[Material provided]
=== Section Start ===
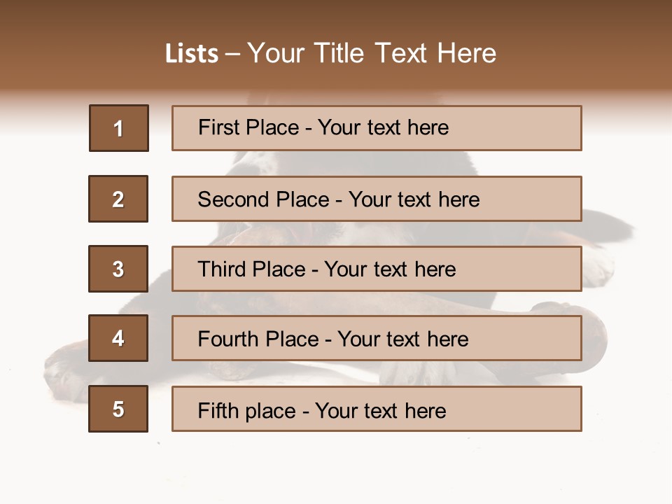This screenshot has height=504, width=672.
Task: Select "Your text here" in the Fourth Place bar
Action: pyautogui.click(x=403, y=340)
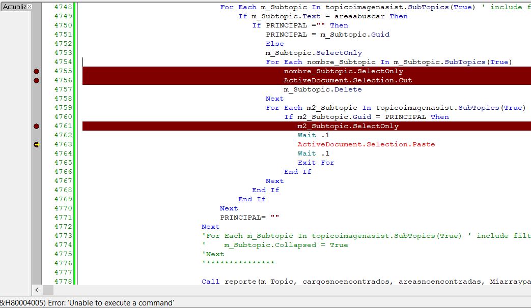The width and height of the screenshot is (531, 308).
Task: Place cursor on ActiveDocument.Selection.Paste line
Action: (366, 144)
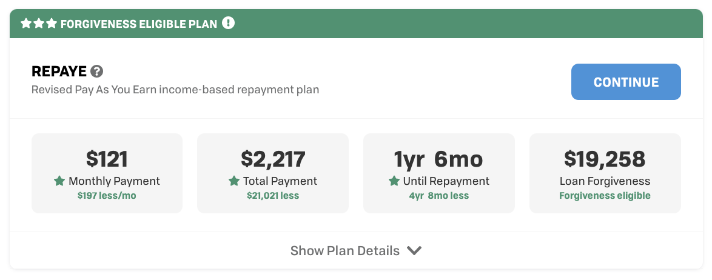712x280 pixels.
Task: Select the $2,217 Total Payment card
Action: (273, 173)
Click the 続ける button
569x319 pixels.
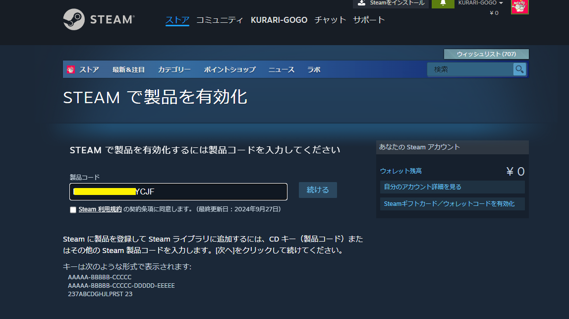click(318, 190)

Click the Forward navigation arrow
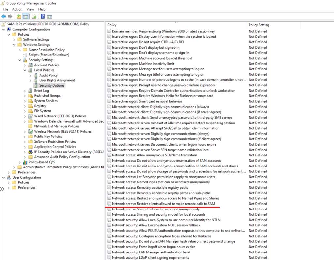[10, 16]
=== Section End ===
[Your assignment] Only the lines from the line with "Click the 続ける button" through the final line of the material belong in the answer, copied exactly and without pictures.

[Result of this exercise]
Click the 続ける button
569x319 pixels.
click(318, 190)

Click the Forward navigation arrow
[10, 16]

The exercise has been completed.